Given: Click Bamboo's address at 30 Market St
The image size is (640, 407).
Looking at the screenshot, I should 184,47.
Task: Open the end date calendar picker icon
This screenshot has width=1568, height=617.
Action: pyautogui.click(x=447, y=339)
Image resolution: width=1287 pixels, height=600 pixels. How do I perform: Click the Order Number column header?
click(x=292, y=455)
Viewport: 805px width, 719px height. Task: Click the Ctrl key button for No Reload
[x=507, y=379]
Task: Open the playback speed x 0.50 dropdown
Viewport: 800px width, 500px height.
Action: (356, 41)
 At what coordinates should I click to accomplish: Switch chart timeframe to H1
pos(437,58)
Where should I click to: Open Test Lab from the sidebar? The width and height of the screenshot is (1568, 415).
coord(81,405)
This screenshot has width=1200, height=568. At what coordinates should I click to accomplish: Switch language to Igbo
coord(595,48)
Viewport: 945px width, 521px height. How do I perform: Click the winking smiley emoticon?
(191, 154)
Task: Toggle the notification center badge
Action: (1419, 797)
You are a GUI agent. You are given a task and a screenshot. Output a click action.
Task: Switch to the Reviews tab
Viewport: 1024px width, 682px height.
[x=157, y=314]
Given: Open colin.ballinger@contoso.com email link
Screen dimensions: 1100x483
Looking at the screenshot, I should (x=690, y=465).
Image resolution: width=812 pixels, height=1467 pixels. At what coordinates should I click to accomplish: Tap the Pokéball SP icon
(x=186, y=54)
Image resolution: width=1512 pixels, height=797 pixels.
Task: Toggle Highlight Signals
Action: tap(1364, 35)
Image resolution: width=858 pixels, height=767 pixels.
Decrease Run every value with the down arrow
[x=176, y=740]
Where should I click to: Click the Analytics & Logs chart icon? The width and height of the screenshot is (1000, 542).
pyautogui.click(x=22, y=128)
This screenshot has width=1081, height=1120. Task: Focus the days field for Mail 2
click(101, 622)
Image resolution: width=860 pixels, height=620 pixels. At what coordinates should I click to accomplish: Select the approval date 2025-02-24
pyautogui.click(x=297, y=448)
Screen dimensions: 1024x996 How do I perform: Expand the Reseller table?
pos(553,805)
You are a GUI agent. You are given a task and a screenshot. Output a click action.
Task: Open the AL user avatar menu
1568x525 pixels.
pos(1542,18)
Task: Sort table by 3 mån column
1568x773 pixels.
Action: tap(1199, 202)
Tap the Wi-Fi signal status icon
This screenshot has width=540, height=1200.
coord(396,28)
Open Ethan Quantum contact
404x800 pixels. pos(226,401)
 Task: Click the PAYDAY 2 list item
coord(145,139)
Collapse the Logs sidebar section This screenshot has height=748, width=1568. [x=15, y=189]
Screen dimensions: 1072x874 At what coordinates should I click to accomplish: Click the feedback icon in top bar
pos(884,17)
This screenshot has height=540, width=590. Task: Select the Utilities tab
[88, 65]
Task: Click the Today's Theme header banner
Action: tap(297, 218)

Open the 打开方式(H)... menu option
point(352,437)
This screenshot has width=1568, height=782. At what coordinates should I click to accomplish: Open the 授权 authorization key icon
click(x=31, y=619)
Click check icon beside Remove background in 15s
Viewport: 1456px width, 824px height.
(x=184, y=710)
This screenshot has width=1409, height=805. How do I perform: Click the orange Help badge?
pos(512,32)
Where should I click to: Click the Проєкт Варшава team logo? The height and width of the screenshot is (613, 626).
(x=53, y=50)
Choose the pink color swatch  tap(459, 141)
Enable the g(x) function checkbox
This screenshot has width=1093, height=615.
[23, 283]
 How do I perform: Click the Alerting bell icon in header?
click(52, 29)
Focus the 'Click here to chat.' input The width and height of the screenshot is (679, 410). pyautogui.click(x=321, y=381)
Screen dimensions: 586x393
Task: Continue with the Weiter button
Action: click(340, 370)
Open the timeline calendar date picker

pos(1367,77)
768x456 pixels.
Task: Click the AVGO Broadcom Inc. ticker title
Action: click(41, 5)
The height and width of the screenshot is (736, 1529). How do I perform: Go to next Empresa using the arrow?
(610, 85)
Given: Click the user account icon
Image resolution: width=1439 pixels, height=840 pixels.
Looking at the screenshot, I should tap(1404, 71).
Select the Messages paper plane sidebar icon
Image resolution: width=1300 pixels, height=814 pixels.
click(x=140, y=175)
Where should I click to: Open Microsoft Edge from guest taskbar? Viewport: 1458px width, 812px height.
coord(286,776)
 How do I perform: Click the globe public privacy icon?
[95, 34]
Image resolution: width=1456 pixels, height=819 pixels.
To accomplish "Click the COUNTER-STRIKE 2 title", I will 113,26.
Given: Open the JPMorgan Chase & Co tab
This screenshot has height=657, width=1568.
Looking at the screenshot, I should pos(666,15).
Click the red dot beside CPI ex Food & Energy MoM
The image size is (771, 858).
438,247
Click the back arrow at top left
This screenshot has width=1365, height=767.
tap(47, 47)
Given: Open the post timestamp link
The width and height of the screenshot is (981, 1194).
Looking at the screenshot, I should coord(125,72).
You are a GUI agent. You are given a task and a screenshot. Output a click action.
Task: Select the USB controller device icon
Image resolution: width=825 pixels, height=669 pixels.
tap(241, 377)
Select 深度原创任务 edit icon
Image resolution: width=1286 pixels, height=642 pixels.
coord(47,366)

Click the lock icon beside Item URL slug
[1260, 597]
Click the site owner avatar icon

──────

위 기록 가운데 "This screenshot has width=1409, height=805."이 들어 있는 줄부터 "Looking at the screenshot, I should coord(125,72)."이 들어 있는 줄까지를 양 끝 줄을 포함해 한 글자도 바꾸지 말고 그대로 옮겨 적으세요.

This screenshot has width=1409, height=805. How do I perform: Click the orange Help badge?
pos(512,32)
Where should I click to: Click the Проєкт Варшава team logo? The height and width of the screenshot is (613, 626).
(x=53, y=50)
Choose the pink color swatch  tap(459, 141)
Enable the g(x) function checkbox
This screenshot has width=1093, height=615.
[23, 283]
 How do I perform: Click the Alerting bell icon in header?
click(52, 29)
Focus the 'Click here to chat.' input The width and height of the screenshot is (679, 410). pyautogui.click(x=321, y=381)
Screen dimensions: 586x393
Task: Continue with the Weiter button
Action: click(340, 370)
Open the timeline calendar date picker

pos(1367,77)
768x456 pixels.
Task: Click the AVGO Broadcom Inc. ticker title
Action: click(41, 5)
The height and width of the screenshot is (736, 1529). How do I perform: Go to next Empresa using the arrow?
(610, 85)
Given: Click the user account icon
Image resolution: width=1439 pixels, height=840 pixels.
Looking at the screenshot, I should tap(1404, 71).
Select the Messages paper plane sidebar icon
Image resolution: width=1300 pixels, height=814 pixels.
click(x=140, y=175)
Where should I click to: Open Microsoft Edge from guest taskbar? Viewport: 1458px width, 812px height.
coord(286,776)
 How do I perform: Click the globe public privacy icon?
[95, 34]
Image resolution: width=1456 pixels, height=819 pixels.
To accomplish "Click the COUNTER-STRIKE 2 title", I will 113,26.
Given: Open the JPMorgan Chase & Co tab
This screenshot has height=657, width=1568.
Looking at the screenshot, I should pos(666,15).
Click the red dot beside CPI ex Food & Energy MoM
The image size is (771, 858).
438,247
Click the back arrow at top left
This screenshot has width=1365, height=767.
tap(47, 47)
Given: Open the post timestamp link
The width and height of the screenshot is (981, 1194).
Looking at the screenshot, I should coord(125,72).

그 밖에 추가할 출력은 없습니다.